Instead of going after just money, cybercriminals in one survey were shown to also prize sensitive data for espionage, market manipulation.
Through an online survey in February 2022 involving 130 global financial sector CISOs and security leaders from around the world on evolving cybersecurity threats facing financial institutions, respondents indicated they were facing increased destructive attacks and were falling victim to ransomware more than in years past, as sophisticated cybercrime cartels evolve beyond wire transfer fraud to now target market strategies, take over brokerage accounts and island hop into banks.
Of the participating financial institutions, 41% were headquartered in North America; 29% in Europe, 16% in the Asia Pacific region; 12% in Central and South America, and 2% were based in Africa.
The data showed that found that once cybercriminals had gained access into a financial organization, they were no longer after wire transfers or access to capital as traditionally assumed. Cybercriminals were now seeking non-public market information such as earnings estimates, public offerings, and significant transactions. Some 66% of the financial institutions in the survey had experienced attacks that targeted market strategies—usable for economic espionage and insider trading.
Additional key findings
According to Tom Kellermann, Head of Cybersecurity Strategy, VMware Inc., which published its findings: “Security has become top-of-mind for business leaders amid rising geopolitical tension, an increase in destructive attacks, and a record-breaking year of Zero Day exploits.
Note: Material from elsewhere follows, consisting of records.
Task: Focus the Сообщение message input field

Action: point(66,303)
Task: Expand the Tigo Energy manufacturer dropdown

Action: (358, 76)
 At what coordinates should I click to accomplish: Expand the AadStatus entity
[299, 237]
Financial institutions now understand that today’s attackers are moving from heist to hijack, from dwell to destruction, and leaving their mark on an extremely vulnerable sector. Collaboration between the cybersecurity community, government entities and the financial sector is paramount to combat these emerging, increasing threats.”
The data showed these trends as follows:
- 60% of respondents had experienced an increase in island hopping, a 58% increase from last year.
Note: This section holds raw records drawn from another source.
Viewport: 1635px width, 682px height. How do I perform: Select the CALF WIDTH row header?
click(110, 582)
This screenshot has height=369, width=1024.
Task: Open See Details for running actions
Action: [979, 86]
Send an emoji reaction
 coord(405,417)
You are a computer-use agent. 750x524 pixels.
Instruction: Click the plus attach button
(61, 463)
- 67% of respondents had observed the manipulation of time stamps, an attack called Chronos. Notably, 44% of Chronos attacks had targeted market positions.
- 83% of respondents were concerned with the security of cryptocurrency exchanges. Targeting cryptocurrency exchanges allows cybercriminals to immediately and directly turn the crypto funds into cyber cash.
- Top investment priorities among the respondents included extended detection and response (XDR), workload security, and mobile security.
According to Jeremy Sheridan, former Assistant Director of the US Secret Service: “The persistent, inadequate security of systems connected to the internet provides opportunity and methodology… and the proliferation of digital money payment systems has created a global, instantaneous, and pseudo-anonymous means to facilitate (cybercriminal) actions… that have facilitated the maturation of a cybercriminal ecosystem that has not been sufficiently suppressed. We see these trends continuing into the future and (cybercriminals) utilizing greater anonymizing techniques such as peer-to-peer networks, privacy coins, encrypted communications, and Dark Net marketplaces to further expand cybercrime capabilities and reach.”